晩酌

Journal 21.12,2021

朝はフミエさんの料理を撮りにアトリエへ。今日は野菜のちらし寿司。最高に美味しかったな。お土産に立派な柚子を戴いた。そのまま急いで帰宅して別の機材を持って人形町へ。今日の現場は編集成田さんと一緒。周ちゃんはアメリカにいる家族と今回のアメリカ旅行の打ち合わせをしてから、PCRを受ける為に神保町へ向かった。

撮影が終わってから近くで周ちゃんとお茶をしようとなった。朝、写真を撮りながらフミエさんに聞いてみた。「あの、母に結婚の事を言ったら、まだ早い。反対って言われちゃって。父も。もし、フミエさんならどうしますか?」「えー!!意外だったね!だけど、親心を想うとちょっとわかるな。だけど、私なら強行突破かな!」フミエさんらしい明答だった。もし、うちの姉だったとしても、完全に強行突破だろう。何なら取っ組み合いの喧嘩をして、啖呵切って出て行く姿がありありと想像出来る。だけど、私には出来ない。「周ちゃんに言った?」「周ちゃんには言えません。だって婚約破棄の事があるから。もし言ったら、明日からのアメリカがずっとどんよりですよ。」「私なら話すかな。だって二人の問題だし。これから結婚するんだもの!」

■ 課題:
原文に書かれている内容をもとに、次の問いに答えよ。
(a) 朝、フミエさんのアトリエで撮った料理は何か。
(b) 人形町での現場に一緒にいたのは誰か。
(c) 両親に結婚を反対されたと聞いたフミエさんは、自分ならどうすると答えたか。

■ 提供資料:
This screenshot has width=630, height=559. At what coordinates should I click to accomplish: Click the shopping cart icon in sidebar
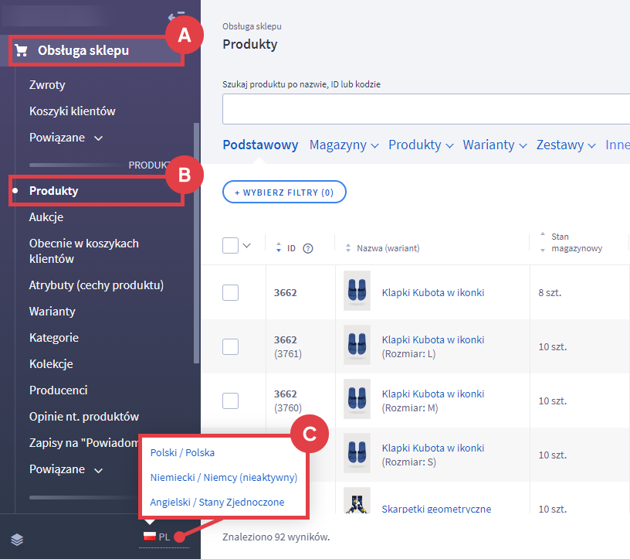21,51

■ 回答:
(a) 野菜のちらし寿司。
(b) 編集の成田さん。
(c) 強行突破すると答えた。